[Opening Source text section]

That damned frozen image remains UNLESS you select another channel or jump to the other buffered channel. When I first saw this behavior I thought it was a glitch and filed a trouble ticket. I got an email from Moxi's unusually attentive tech support that that's the way the program is written, to which I replied that that's OK, but the frozen frame really doesn't present Moxi at its best.

Still it's Moxi's DVR; I've learned from electronics companies, including TiVo, that you 'take it the way they make it or just forsake it!'


----------



## bkdtv (Jan 9, 2003)

fallingwater said:


> It depends; after all there are 3 tuners, 2 digital, 1 analog, to record from at the same time. Seems like a more theoretical than practical objection, IMHO.


FiOS has no analog channels, and a growing number of Comcast systems only offer the local and public interest channels in analog. That's the direction cable is heading.

During the spring and fall television seasons, I see several overlaps per month in the 1-3 minute range. I'm not one who does DVR maintenance -- I just turn on the TV and expect my shows to be there without any effort -- so those are shows I would miss on the Moxi.

If Moxi is able to update their software to use the QAM capability on the external Hauppauge USB tuner, and provide seamless network scheduling across local HD channels on CableCard and ClearQAM, then that would be a significant improvement.



fallingwater said:


> That damned frozen image remains UNLESS you select another channel or jump to the other buffered channel. When I first saw this behavior I thought it was a glitch and filed a trouble ticket. I got an email from Moxi's unusually attentive tech support that that's the way the program is written, to which I replied that that's OK, but the frozen frame really doesn't present Moxi at its best.


That's good to know. I wonder why Engadget and others complained about the Moxi kicking them into liveTV after a recording? Was this behavior changed in a software update?

I suppose the Moxi still has the "always displays liveTV" issue when you turn it on, however. There's no way to eliminate / avoid the liveTV window when you turn on the TV, correct?


----------



## fallingwater (Dec 29, 2007)

fallingwater said:


> PyTiVo does offer 'the plus', thanks to its developer: http://pytivo.armooo.net/
> 
> For you and perhaps the majority of posters here at TCF it's a significant and valuable feature. For me it's not. The question might best be paraphrased; 'How will it play in Peoria'; i.e. how much does it influence prospective TiVo buyers? In that regard, why didn't TiVo develop an improved TiVo Desktop themselves instead of letting a third party do so? Perhaps in TiVo's opinion it wouldn't develop enough revenue to offset its cost?
> 
> ...





ZeoTiVo said:


> well free TiVo desktop would do the same for me - just that it looks a little clunkier and also TiVo desktop is designed to do more and has PC resource leaks and issues as a result. pyTiVo is also free and incredibly easy to install now so that offsets any advantage in Moxi currently.
> 
> now if TiVo would just naturally see Windows Media centers and be able to pull over video without the end user installing anything else - that would put it more in the average users realm.
> 
> ...


Took you awhile to reply to that post, no?

All that stuff, including Wishlists, is great, but I just need a recording machine that can play an entire recording before the spring runs down. TiVo's got the sturdiest springs of any of 'em!

[Closing Source text section]
[Opening Records section]

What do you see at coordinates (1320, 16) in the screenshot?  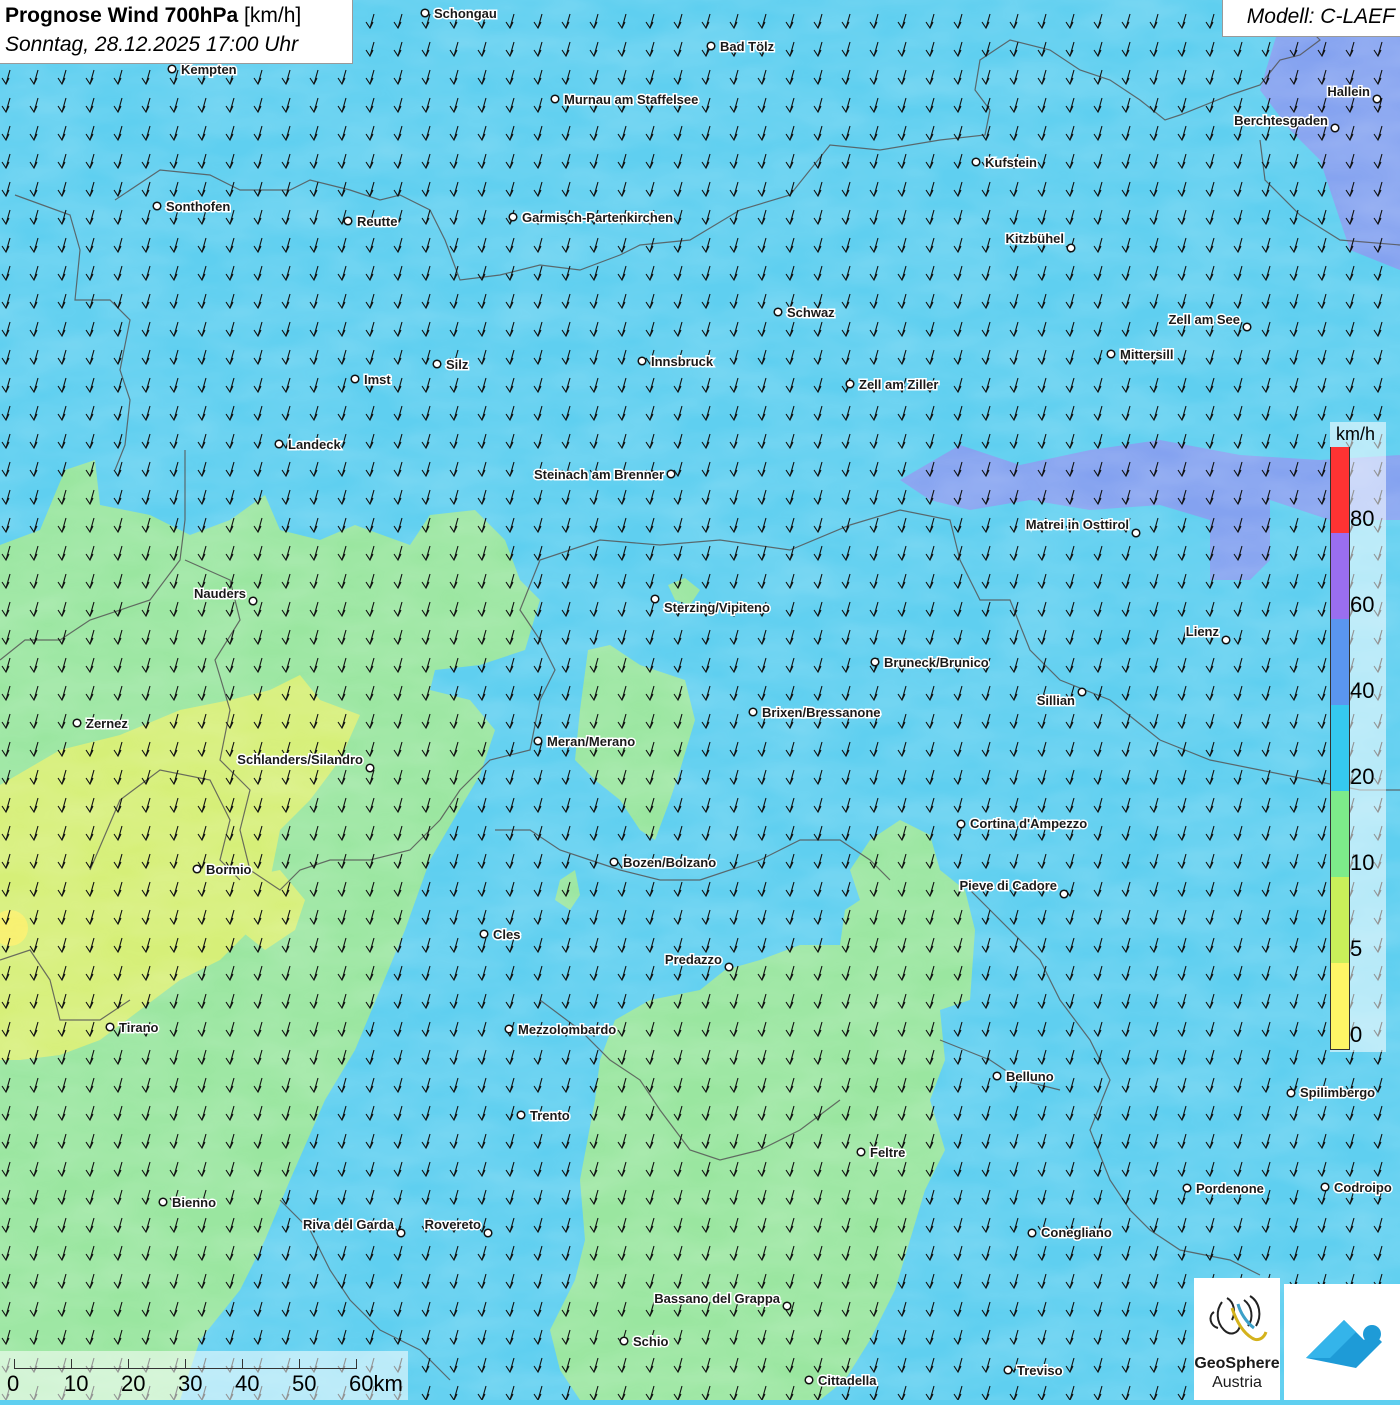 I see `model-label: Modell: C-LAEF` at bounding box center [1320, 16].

[Closing Records section]
[Opening Records section]

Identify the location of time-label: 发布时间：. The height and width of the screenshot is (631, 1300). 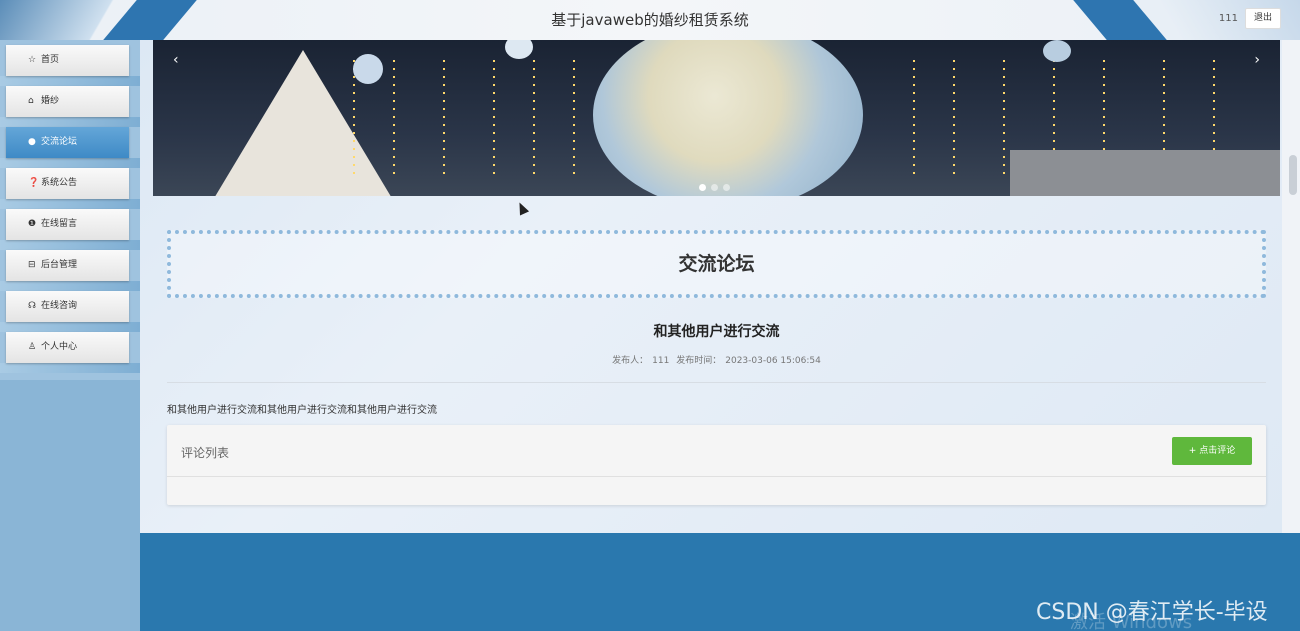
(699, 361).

[Closing Records section]

Work to complete:
In the Moxi forum thread, copy every sentence that ends in a question mark in the post by bkdtv dated Jan 9, 2003.

Answer for the task:
- I wonder why Engadget and others complained about the Moxi kicking them into liveTV after a recording?
- Was this behavior changed in a software update?
- There's no way to eliminate / avoid the liveTV window when you turn on the TV, correct?